Convert every line of the records below into a JSON list of strings, one string per line, skipping blank lines and leaving the pictures out.

[Begin INFORMATION SHOWN]

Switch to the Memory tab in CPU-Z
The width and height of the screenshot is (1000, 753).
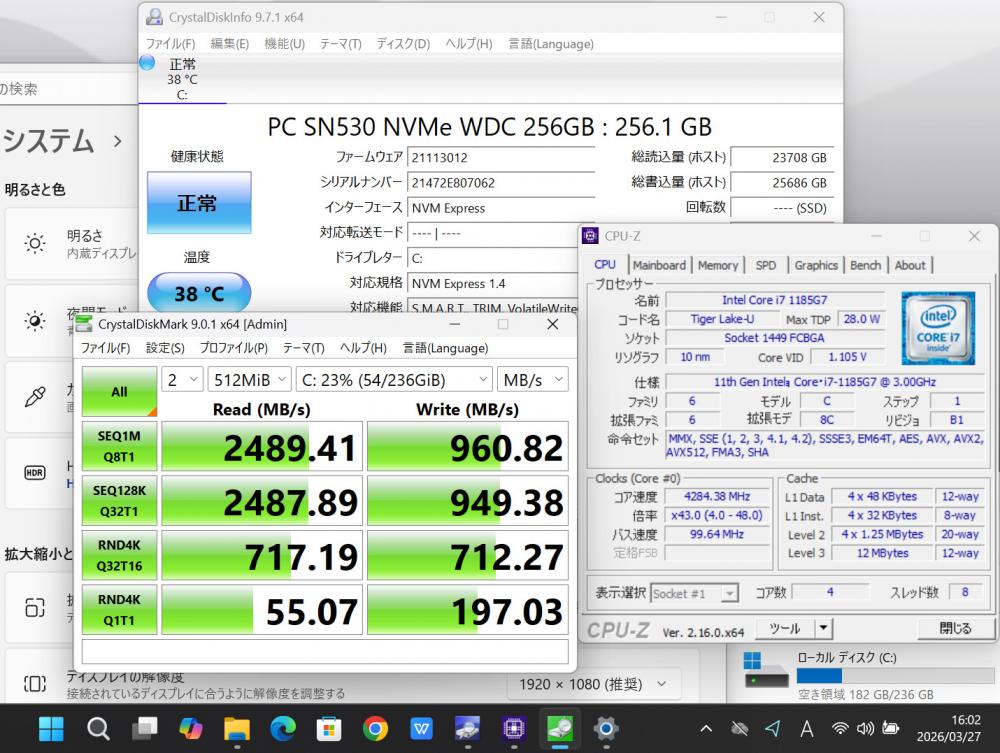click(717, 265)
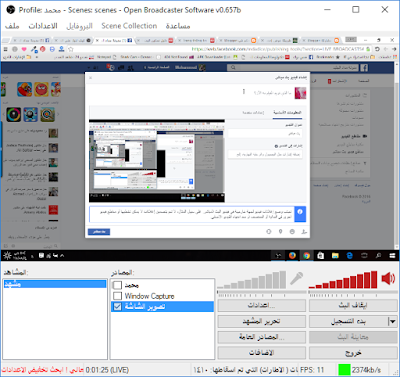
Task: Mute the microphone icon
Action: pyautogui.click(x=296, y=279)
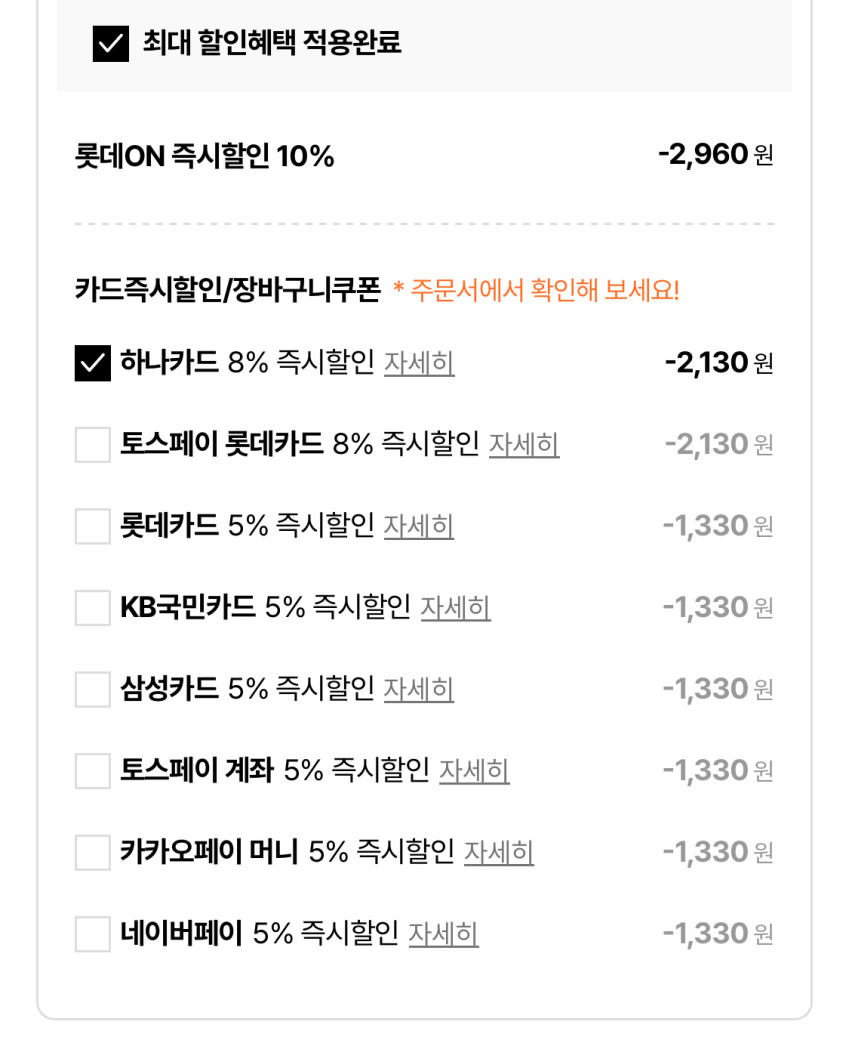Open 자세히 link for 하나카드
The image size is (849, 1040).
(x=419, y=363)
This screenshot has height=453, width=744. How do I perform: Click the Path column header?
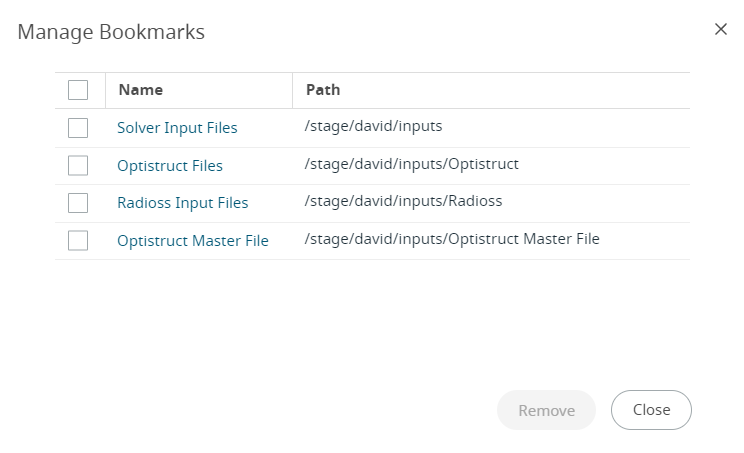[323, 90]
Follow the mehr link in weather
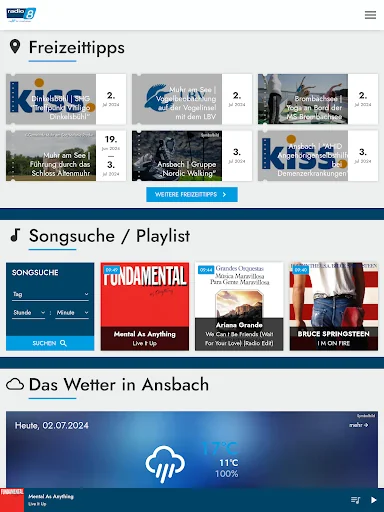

[End INFORMATION SHOWN]

- RESPONSE TO THE TASK:
[
  "Switch to the Memory tab in CPU-Z",
  "The width and height of the screenshot is (1000, 753).",
  "click(717, 265)",
  "Task: Mute the microphone icon",
  "Action: pyautogui.click(x=296, y=279)",
  "Open 자세히 link for 하나카드",
  "The image size is (849, 1040).",
  "(x=419, y=363)",
  "This screenshot has height=453, width=744. How do I perform: Click the Path column header?",
  "[323, 90]",
  "Follow the mehr link in weather"
]